2006'da Nobel Edebiyat Ödülü'nü kazanan Orhan Pamuk, Türkiye'de 2010'a kadar 'sağcı' basının kendisine karşı yürüttüğü kampanyanın devam ettiğini ancak şimdi daha rahat olduğunu söyleyerek, 'Türkiye'nin sesi ya da temsilcisi olmak neşe dolu ve çocuksu bir durum değil. Bu beni utangaç biri yapıyor. İçimdeki çocuğu öldürüyor' dedi.

AB projesi bitti baskı azaldı

Orhan Pamuk, Independent gazetesine kendi evinde verdiği röportajda, 'Sağcı basının bana karşı yürüttüğü kampanya 2010'a kadar devam etti. Çok rahatsız hissettim ancak şimdi daha rahatım' ifadelerini kullandı. Pamuk, 'Belki de bir ölçüde Nobel ödülü yüzündendir. Ancak aynı zamanda ülke de değişti. Türkiye'nin Avrupa Birliği'ne katılmasını destekliyordum ve tüm proje dağıldı. Böylece üyeliği savunanlara yönelik kötü enerji de ortadan kalktı' görüşünü dile getirdi.

Karakterin söylediği şey kontrolden çıkıyor

Pamuk, 'Bir roman yazarı olmak sizi sorumsuz bir şekilde çalışan biri yapıyor. Sizi karşı bu kampanyalar olduğu zaman kelimelerinize dikkat ediyorsunuz; bunu daha fazla istemiyorsunuz. Karakterlerinizden biri şakacı bir ruh durumuyla bir şey söylüyor ve sonra kontrolden çıkıyor' dedi.

İnsanların kendisini Türkiye için bir çeşit diplomat gibi gördüklerini fakat öyle olmadığını bunun kendisine bir sorumluluk yüklediğini ifade eden Pamuk, 'Böyle olmak istemiyorum. Bu yine şakacı ifade tarzıyla ilgili. Türkiye'nin sesi ya da temsilcisi olmak neşe dolu ve masum bir durum değil. Bu beni utangaç biri yapıyor. İçimdeki çocuğu öldürüyor' diye konuştu.
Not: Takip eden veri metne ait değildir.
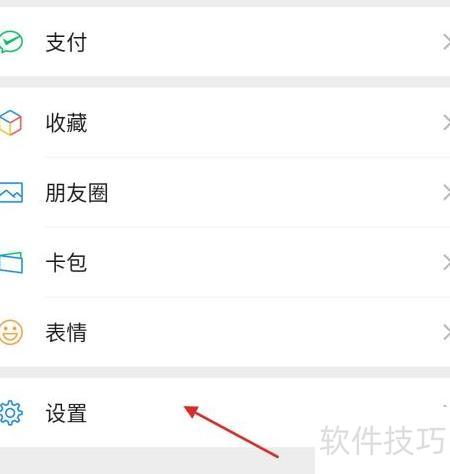Click the red arrow pointing to 设置
Viewport: 450px width, 474px height.
(231, 431)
Nobel ödüllü yazar Orhan Pamuk, geçtiğimiz hafta içerisinde, Almanya'nın haftalık ‘Die Zeit’ gazetesine röportaj vermişti. 

Kendi halkından nefret ediyorlar

Röportajda Türkiye burjuvazisinin ayrımcılığına katlanamadığını dile getiren Pamuk, “Burjuvazi beni çok sinirlendiriyor. Küstahlıklarından tiksiniyorum. Dar görüşlü ve bencil oldukları gibi, kendi halkından da nefret ediyorlar” şeklinde konuşmuştu.
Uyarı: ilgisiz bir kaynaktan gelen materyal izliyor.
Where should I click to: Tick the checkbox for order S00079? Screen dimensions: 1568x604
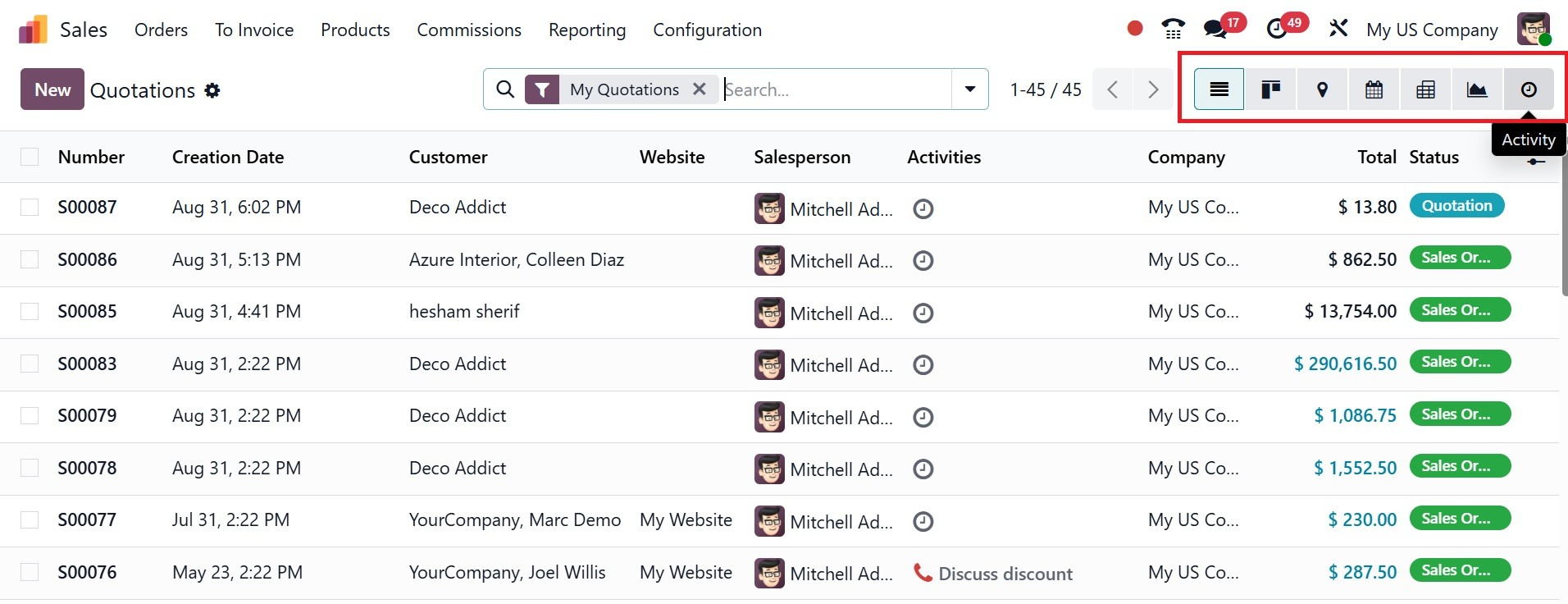(x=30, y=415)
Die Zeit muhabiri Michael Thumann: “Kitaplarınızda yönü Avrupa’ya dönük seküler Türk üst sınıfının yaşadığı ihtişamı ve rezaletleri anlatıyorsunuz. Bu burjuva sınıfının sorunu nedir?”
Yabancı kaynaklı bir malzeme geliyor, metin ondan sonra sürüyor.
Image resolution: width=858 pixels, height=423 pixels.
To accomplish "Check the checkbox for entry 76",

Orhan Pamuk:  “Onların yaşamı benim de yaşamım. Aynı sınıftan, aynı sokaktanız. Alışkanlıklarımız aynı. Aynı dükkandan alış veriş yaparız. Onlarla ilgili sevgi dolu cümleler de yazdım, alay da ettim. Burjuvazi beni öfkelendirir. Havalı olmalarından hoşlanmam. Egoistlikleri ve kendi vatandaşlarından nefret etmelerinden hiç hazzetmem. Laik Türk üst sınıfını askeri müdahaleler de Kürtlere yapılan baskı da rahatsız etmez. Türk kadınlarının bir çoğuna, sadece başörtüsü taktıkları için tepeden bakarlar. Bu tutumları bana, eskiden Güney Afrika’da beyazların siyahlara bakışlarını anımsatır.” (vE)

(Kaynak: ANKA)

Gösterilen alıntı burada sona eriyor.